Chester Dorsey was a showman for UW basketball. / UW athletics.

He came to Montlake from Indiana as that rare Husky basketball player recruited from somewhere other than the West Coast. He would lead the then-Pacific-8 Conference in assists and set UW season and career passing records since broken.

Dorsey stands third on the UW career assists list with 466, trailing only Will Conroy with 515 and Abdul Gaddy with 469, and ranking ahead of Isaiah Thomas, who finished with 415. However, Dorsey still has a better per game average with 4.4, which tops Conroy's 4.3 and Gaddy and Thomas' 4.0 an outing.

His greatest Husky ballhandling performace came in a 103-81 upset of UCLA in 1975, in a game that would stand as coach John Wooden's final loss before he led the Bruins to another NCAA championship and retired. Dorsey, then a sophomore, was superb at a sold-out Edmundson Pavilion, dishing out 15 assists, one shy of the school record held by Rafael Stone -- the only playmaking standard that eluded him.

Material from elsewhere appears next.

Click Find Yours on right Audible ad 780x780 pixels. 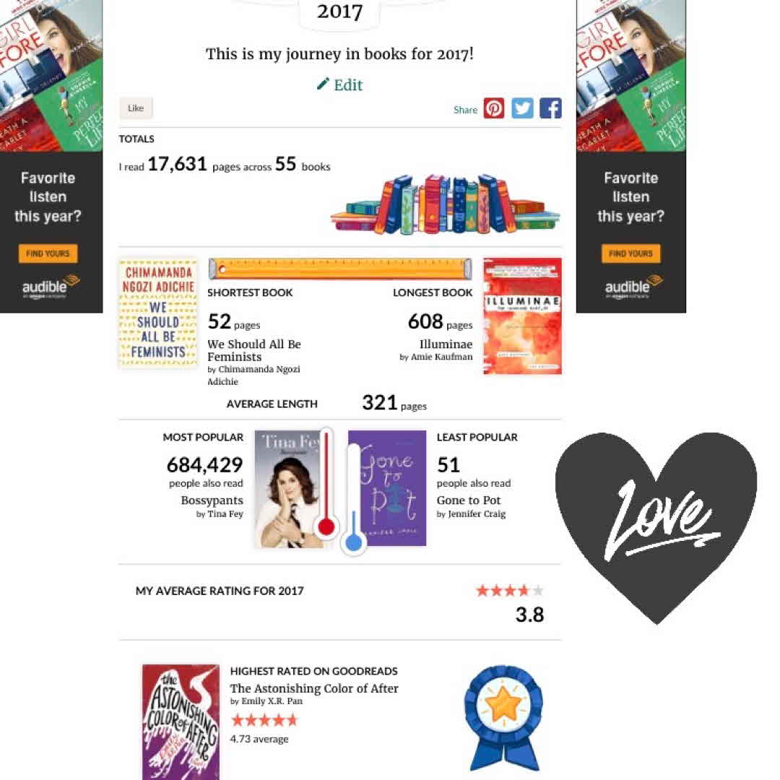[631, 254]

Dorsey was the floor leader for a 1975-76 Huskies team that began the season 14-0 and was ranked as high as sixth in the Associated Press poll before advancing to the NCAA Tournament, losing to Missouri 69-67 in Kansas City and finishing 23-6. He teamed with 7-foot-1 James Edwards and 6-foot-10 Lars Hansen, both future NBA players, and 6-foot-7 Kim Stewart and 6-foot-4 Clarence Ramsey, who were drafted by the pros but didn't stick.

"Chester was a great guy," said Edwards, who became a 19-year pro player and now lives in Detroit. "I remember when he got to Seattle, we became buddies right away. He loved to come over to my house and get some of my mom's good cooking."

Once his UW eligibility was used up, Dorsey failed to interest any NBA teams, which were intent on finding bigger guards at the time and didn't draft him. He played a season each with a pair of minor-league franchises in Indianapolis and Washington's Tri-Cities.

He would promote the basketball career of Regina Rogers-Wright, a UW standout, his niece and the daughter of the late Reggie Rogers, the Husky football and basketball player and an NFL first-round draft pick.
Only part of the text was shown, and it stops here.